As of this writing, the dollar index (CFD #USDX) is trading near 109.34, down from yesterday's new local 20-year high near 110.00.
Suppose the monthly report of the US Department of Labor, which is expected today at 12:30 (GMT), with data on the main indicators of the country's labor market for August, also lives up to market expectations and comes out with strong indicators. In that case, a breakdown of the local resistance level of 110.00 will be an "easy walk upside" for DXY.
The next target for DXY will be the local resistance level and another "round" mark of 111.00.

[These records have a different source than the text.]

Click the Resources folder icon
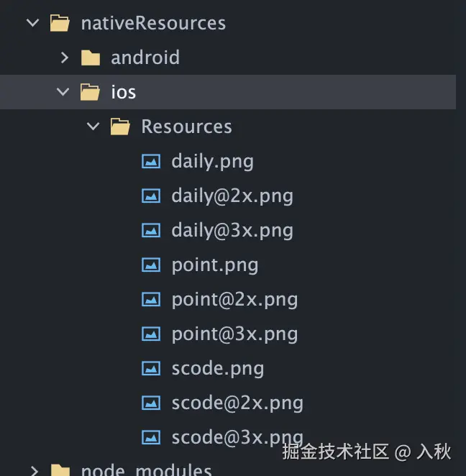This screenshot has height=476, width=466. pyautogui.click(x=120, y=127)
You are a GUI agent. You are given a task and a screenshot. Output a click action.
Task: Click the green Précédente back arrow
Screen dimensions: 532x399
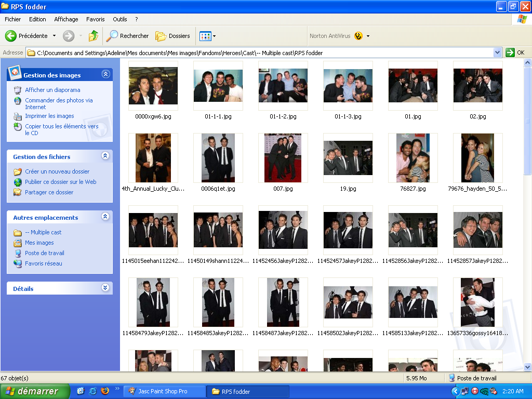11,36
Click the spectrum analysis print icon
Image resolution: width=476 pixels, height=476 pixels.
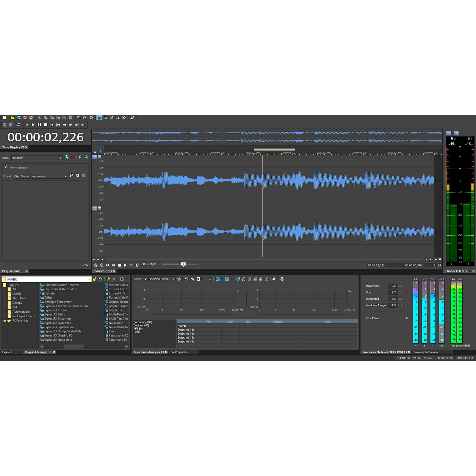(x=282, y=279)
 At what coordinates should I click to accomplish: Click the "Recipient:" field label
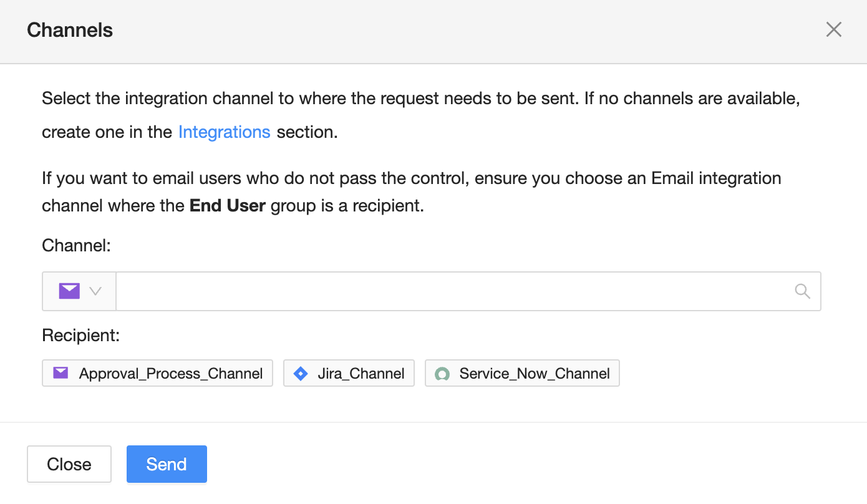coord(80,336)
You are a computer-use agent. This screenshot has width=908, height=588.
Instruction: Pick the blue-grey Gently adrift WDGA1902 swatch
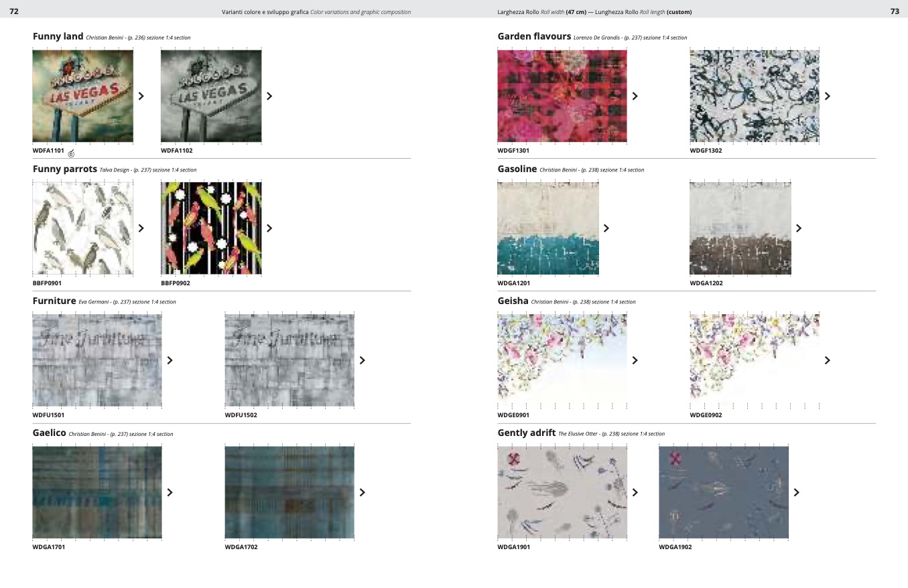coord(723,492)
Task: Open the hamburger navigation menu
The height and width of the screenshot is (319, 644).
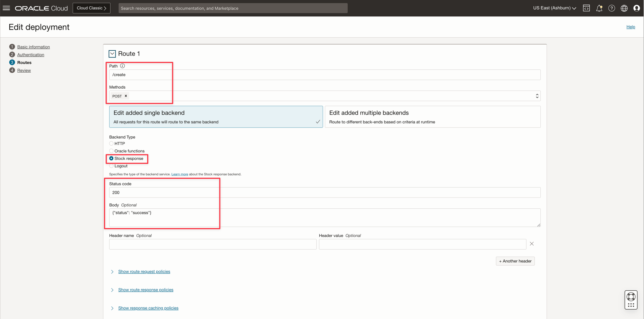Action: (6, 8)
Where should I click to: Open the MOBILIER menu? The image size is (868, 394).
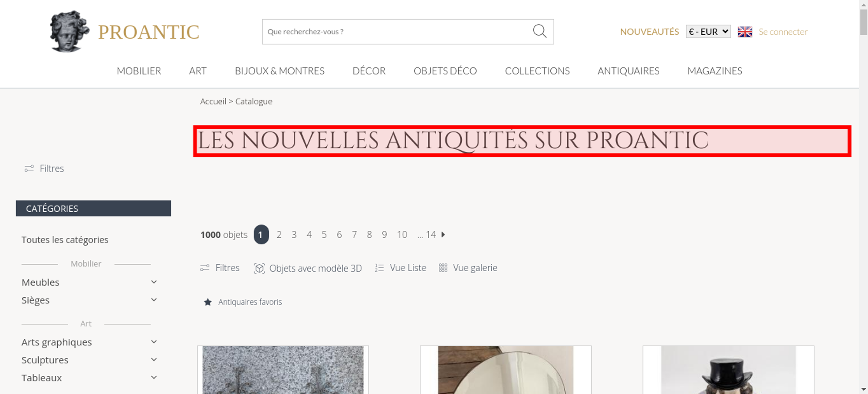(x=139, y=71)
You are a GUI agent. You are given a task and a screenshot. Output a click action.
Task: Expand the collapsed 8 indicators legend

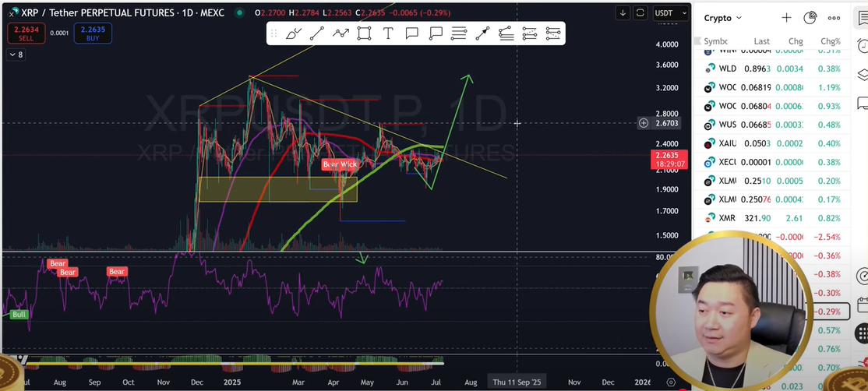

In an alternative scenario, and after the breakdown of the short-term support level 109.18, the decline may continue to the support level 108.65 (200 EMA on the 1-hour chart). And to the support levels of 108.00, 107.28 (200 EMA on the 4-hour chart), if today's report of the US Department of Labor turns out to be very disappointing.
A decline to the area below the support level of 106.75 (50 EMA on the daily chart) is unlikely.
The breakdown of the level of 110.00 will be a confirmation signal for increasing long positions on the dollar.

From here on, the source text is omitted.